Siemanko
Ja jestem w pracy, siedzę sobie z kawusią i nadrabiam zaległości na fo
Aguś - jak widzisz twoje kciukasy pomogły

fachowiec okazał się słowny (zadzwonił że się spóźni chwilkę), obrotny (stwierdził po jakiejś godzinie że do 13 skończy - tak też było) no i znający się na robocie bo woda tryskała aż miło

No i nie aż taki drogi.

MATERIAŁ ŹRÓDŁOWY
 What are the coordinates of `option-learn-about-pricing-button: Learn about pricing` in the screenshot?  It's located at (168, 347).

POLECENIA
(A) Proszę powtórzyć dokładnie część fragmentu tekstu od „fachowiec okazał się” do „aż taki drogi.”, łącznie z tymi słowami.
(B) Do której godziny fachowiec skończył pracę według fragmentu tekstu?

ODPOWIEDZI DO POLECEŃ
(A)
fachowiec okazał się słowny (zadzwonił że się spóźni chwilkę), obrotny (stwierdził po jakiejś godzinie że do 13 skończy - tak też było) no i znający się na robocie bo woda tryskała aż miło

No i nie aż taki drogi.

(B) Do 13.